Even the rightwing CATO institute said NED "was directly funded by Washington...But it wasn't really accountable." The AFL-CIO doesn't belong in this daisy chain with corporate thieves and sycophants under the covers of the NED or of any other swindle diverting federal funds for subversion abroad. The pattern of AFL-CIO activity emerging in Venezuela is eerily reminiscent of what was paid for in Chile under Nixon and Kissinger in 1973 to unseat another democratically elected President, Salvador Allende. No coup would ever have been attempted in either Chile or Venezuela unless the labor component was thought to be firmly in place. To the detriment of American workers, AFL-CIO association with the Venezuela operation revives distrust among Latin American unionists, immigrants in the U.S. work force and activists in the movement against globalization.

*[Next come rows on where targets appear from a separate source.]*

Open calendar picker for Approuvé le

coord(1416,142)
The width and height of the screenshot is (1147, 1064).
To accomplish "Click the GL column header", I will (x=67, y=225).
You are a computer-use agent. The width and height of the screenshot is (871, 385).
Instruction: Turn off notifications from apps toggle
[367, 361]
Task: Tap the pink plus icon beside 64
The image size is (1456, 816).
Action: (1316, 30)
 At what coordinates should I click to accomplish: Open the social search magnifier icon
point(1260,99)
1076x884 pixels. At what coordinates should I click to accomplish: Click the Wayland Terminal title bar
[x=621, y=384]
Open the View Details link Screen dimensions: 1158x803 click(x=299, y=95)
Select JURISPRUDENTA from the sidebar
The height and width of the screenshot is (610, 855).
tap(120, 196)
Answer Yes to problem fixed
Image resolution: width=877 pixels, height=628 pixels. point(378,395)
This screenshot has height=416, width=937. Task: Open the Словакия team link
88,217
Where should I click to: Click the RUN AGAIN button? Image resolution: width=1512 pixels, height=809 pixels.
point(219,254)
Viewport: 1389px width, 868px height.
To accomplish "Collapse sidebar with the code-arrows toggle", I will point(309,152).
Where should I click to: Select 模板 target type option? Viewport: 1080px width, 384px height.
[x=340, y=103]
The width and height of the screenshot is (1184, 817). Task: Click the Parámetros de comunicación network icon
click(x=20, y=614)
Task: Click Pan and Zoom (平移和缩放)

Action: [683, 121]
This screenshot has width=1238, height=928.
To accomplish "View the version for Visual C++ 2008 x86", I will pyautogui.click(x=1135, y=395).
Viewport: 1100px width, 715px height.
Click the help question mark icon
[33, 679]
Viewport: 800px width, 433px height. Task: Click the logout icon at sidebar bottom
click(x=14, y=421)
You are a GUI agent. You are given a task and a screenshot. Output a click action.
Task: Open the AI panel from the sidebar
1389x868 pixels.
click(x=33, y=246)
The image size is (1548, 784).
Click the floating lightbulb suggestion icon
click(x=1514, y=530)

We can do something about it.

In September of 2000 Plumbers and Fitters Local 393 in San Jose and the South Bay AFL-CIO Labor Council each unanimously passed a resolution titled "It's Time to Clear the Air About AFL-CIO Policy Abroad!" They sent it to President John Sweeney. Other councils and unions around the country did likewise. The resolution never appeared at an AFL-CIO convention. A similar resolve from Seattle was printed in the resolution book at the last AFL-CIO convention, but withdrawn and not considered on the floor. A reply from President Sweeney was repeatedly requested but was not forthcoming. When he visited the Bay Area last year he was asked directly and personally for an answer. He said, "Sure, I'll look into it. " I f he did look into it, he decided not to deal with it.

The resolution said we must," overcome fear and suspicion of workers abroad based upon errors and excesses of the Cold War years so that the AFL-CIO may become a more trusted and vital actor on the stage of workingclass international affairs." It cited reports showing that in the early seventies "the AFL-CIO played a role leading to the bloody Pinochet overthrow of the democratically elected Allende government in Chile ," and "was linked to the corporate and CIA intervention ordered by Richard Nixon and led by Henry Kissinger...and that the AFL-CIO engaged in similar activities in many countries on almost every continent,...(which) served corporate interests and were largely funded by the U.S government." Such activities, it said, resulted in, "persecution of working families and the torture, disappearance and death of many trade union activists and leaders, situations which defy rebuilding trust without our taking responsibility for such events where it may be due, and accounting for and repudiating such policies."

"Clear the Air," as the resolution came to be known, called for a full accounting by the AFL-CIO, "for what was done in Chile and in other countries where similar roles may have been played in our name, (and) to renounce such policies and practices and openly invite concerned union members and researchers to review and discuss all AFL-CIO archives on international labor affairs."

Had "Clear the Air" been openly and democratically dealt with and brought to the floor of the last convention, the Federation would have had to "describe, country by country, exactly what activities it may still be engaged in abroad with funds paid by government agencies and renounce any such ties that could compromise our authentic credibility and the trust of the workers here and abroad and that would make us paid agents of government or of the forces of corporate globalization."

Had "Clear the Air" become AFL-CIO policy, the Federation would never have become entangled with the Bush administration in events leading up to the Keystone Cop coup in Venezuela,which would have been farcical but for the fact (reported by the Washington Post) that up to sixty lives were lost.

If American workers are to experience security in the future, the AFL-CIO has a world of organizing to generate, a mountain of politics to climb and a chain of authentic international labor solidarity to weld. We don't have time, energy or reputation to waste carrying water for corporate America abroad. The only solidarity we can offer or receive can come only from the ranks of working people. No matter what AFL-CIO intentions, when Bush pays the piper he calls the tune.